What is needed is a limb and joint therapeutic device to stretch a
spastic or contractual joint repeatedly to the extreme positions
until a pre-specified peak resistance torque is reached with the
stretching velocity controlled precisely based on the resistance
torque.
What is further needed is a limb and joint therapeutic device that
will evaluate changes in the mechanical properties of spastic
joints including changes in passive joint range of motion, joint
stiffness and viscosity, and energy loss.
SUMMARY OF THE INVENTION
The present invention satisfies the need for a device that can
safely stretch the joint to its extreme positions with quantitative
control of the resistance torque and stretching velocity. The
present invention provides for a limb and joint therapeutic device
that changes velocity in relation to the resistance torque
throughout the joint range of motion corresponding directly to a
patient's spasticity or contracture.
The present invention further satisfies the need for a limb and
joint therapeutic device that is small and portable. Furthermore,
the device satisfies the need for a stretching device that can
stretch and mobilize the limb or joint accurately, reliably and
effectively. Finally, the device satisfies the strong need for
quantitative and objective measurements of the impairment of the
patients' spasticity or contracture while providing a means for
reliably detailing the rehabilitation outcome.
According to the embodiments of the present invention, there is a
limb and joint therapeutic device for use by both therapists and
patients, whether at home or at a clinic. The limb and joint
therapeutic device has a limb support, the limb support securing a
limb such that the limb is rotatable with respect to a joint. The
device has a motor and a motor shaft, the motor and shaft rotating
the joint at a variable velocity. A controller communicates with a
torque sensor and the motor such that as the resistance torque from
the limb increases, the controller communicates to the motor to
decrease the variable velocity.
The above advantages, features and aspects of the present invention
are readily apparent from the following detailed description,
appended claims and accompanying drawings.
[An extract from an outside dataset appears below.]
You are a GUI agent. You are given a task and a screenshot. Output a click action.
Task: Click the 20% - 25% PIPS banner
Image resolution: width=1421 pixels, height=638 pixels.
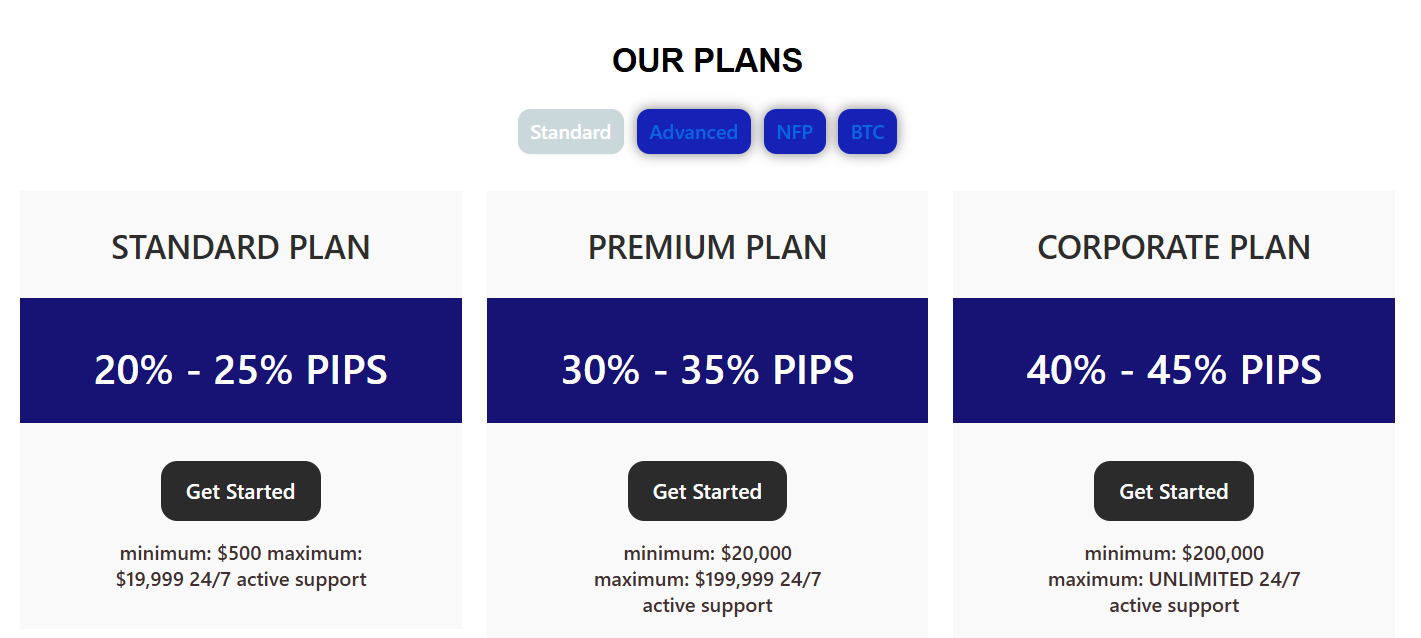tap(240, 370)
BRIEF DESCRIPTION OF THE DRAWINGS
FIG. 1 is a limb and joint therapeutic device for stretching an
ankle made in accordance with the principles of the present
invention;
FIG. 2 is the limb and joint therapeutic device for stretching the
ankle made in accordance with the principles of the present
invention;
FIG. 3 is a is a limb and joint therapeutic device for stretching a
knee made in accordance with the principles of the present
invention;
FIG. 4 is a is a limb and joint therapeutic device for stretching
an elbow made in accordance with the principles of the present
invention; and
FIG. 5 is a limb and joint therapeutic device for stretching a
shoulder made in accordance with the principles of the present
invention.
FIG. 6 is an alignment pointer for aligning a joint with a motor
shaft made in accordance with the principles of the present
invention.
DETAILED DESCRIPTION OF THE INVENTION
Turning first to FIGS. 1-2, there is illustrated, in accordance
with a first embodiment of the present invention, a limb and joint
therapeutic device 10 having a motor 20 for stretching an ankle 30.
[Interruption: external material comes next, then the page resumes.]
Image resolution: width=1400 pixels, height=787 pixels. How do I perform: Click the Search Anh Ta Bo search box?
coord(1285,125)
The motor 20 has a motor shaft 40 extending in a lateral direction
substantially parallel to the axis of rotation of the ankle 30, the
motor shaft 40 being mounted to a rotatable side plate 50. The
rotatable side plate 50 supports a limb such as a foot and is
further secured to a foot plate 280 for resting the patient's foot
during use of the device 10. The ankle 30 is then aligned with the
motor shaft 40 such that the ankle 30 is rotatable with respect to
the motor shaft 40 axis by the motor 20.
The motor 20 is encased within a motor housing 70, the motor
housing 70 having an aperture through which the motor shaft 40
extends for rotation of the side plate 50 and the ankle 30. Also
encased within the motor housing 70 is a gearhead 80 attached to
the motor 20 for reducing speed and increasing the torque output.
The gearhead 80 is attached to the motor 20 on one side and is
mounted to a mounting frame 90 on the opposing side. The mounting
frame 90 is mounted to an inner side 100 of the motor housing 70,
the gearhead 80 and the mounting frame 90 having an aperture
therethrough such that the motor shaft 40 extends to an outer
portion of the motor housing 70. As the motor shaft 40 extends
through the motor housing 70, a torque sensor 110 is mounted to the
shaft 40 while the shaft 40 is mounted to the rotatable side plate
50. The torque sensor 110 measures the amount of resistance torque
and communicates the information to a control box 120.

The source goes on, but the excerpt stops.